Look through the entries below and report how many lines hold the string "computer". Only the number is wanted.

#### Material provided

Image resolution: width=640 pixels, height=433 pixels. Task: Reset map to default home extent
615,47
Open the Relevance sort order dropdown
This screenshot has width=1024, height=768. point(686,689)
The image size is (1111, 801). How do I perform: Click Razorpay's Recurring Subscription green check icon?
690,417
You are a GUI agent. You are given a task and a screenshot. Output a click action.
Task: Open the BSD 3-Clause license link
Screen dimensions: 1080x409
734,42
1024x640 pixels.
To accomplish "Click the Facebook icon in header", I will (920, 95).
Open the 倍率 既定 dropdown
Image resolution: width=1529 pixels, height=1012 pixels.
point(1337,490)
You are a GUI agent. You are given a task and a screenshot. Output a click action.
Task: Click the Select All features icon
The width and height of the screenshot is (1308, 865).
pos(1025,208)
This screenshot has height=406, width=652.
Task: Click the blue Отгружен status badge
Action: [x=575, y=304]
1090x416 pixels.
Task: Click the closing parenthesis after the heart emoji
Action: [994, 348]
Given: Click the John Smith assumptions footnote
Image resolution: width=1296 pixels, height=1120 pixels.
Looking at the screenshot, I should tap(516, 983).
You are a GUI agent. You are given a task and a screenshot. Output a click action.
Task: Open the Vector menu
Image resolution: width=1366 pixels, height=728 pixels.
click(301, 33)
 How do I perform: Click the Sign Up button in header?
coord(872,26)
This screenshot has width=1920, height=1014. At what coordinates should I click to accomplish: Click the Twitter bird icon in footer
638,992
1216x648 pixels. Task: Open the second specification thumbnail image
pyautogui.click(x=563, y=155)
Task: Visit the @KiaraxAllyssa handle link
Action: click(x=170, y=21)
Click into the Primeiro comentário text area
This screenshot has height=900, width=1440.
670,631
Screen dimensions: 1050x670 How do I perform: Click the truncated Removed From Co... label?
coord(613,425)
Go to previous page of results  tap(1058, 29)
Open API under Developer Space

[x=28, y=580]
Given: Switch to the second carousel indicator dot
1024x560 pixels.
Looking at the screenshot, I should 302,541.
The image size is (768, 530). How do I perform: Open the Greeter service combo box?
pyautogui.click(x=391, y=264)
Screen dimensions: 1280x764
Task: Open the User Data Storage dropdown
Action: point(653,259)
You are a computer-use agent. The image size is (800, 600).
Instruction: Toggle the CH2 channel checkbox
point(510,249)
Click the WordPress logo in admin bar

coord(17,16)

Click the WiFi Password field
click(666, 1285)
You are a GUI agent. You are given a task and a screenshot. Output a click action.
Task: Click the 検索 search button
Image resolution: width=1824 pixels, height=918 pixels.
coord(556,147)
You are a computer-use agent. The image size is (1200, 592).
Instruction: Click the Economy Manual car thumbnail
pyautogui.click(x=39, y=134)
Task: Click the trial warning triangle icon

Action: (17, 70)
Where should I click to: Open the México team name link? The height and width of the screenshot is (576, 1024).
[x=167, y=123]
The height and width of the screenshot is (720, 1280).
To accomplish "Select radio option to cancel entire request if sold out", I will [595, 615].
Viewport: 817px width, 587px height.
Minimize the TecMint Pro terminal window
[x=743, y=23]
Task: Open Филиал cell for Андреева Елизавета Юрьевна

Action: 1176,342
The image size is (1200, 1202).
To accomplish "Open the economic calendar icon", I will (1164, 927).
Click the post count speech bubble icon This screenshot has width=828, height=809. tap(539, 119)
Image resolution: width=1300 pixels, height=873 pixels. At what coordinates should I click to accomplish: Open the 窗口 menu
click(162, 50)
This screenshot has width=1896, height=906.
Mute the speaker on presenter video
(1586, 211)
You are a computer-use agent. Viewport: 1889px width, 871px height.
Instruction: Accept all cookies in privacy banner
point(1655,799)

########

Solution to the exercise -> 3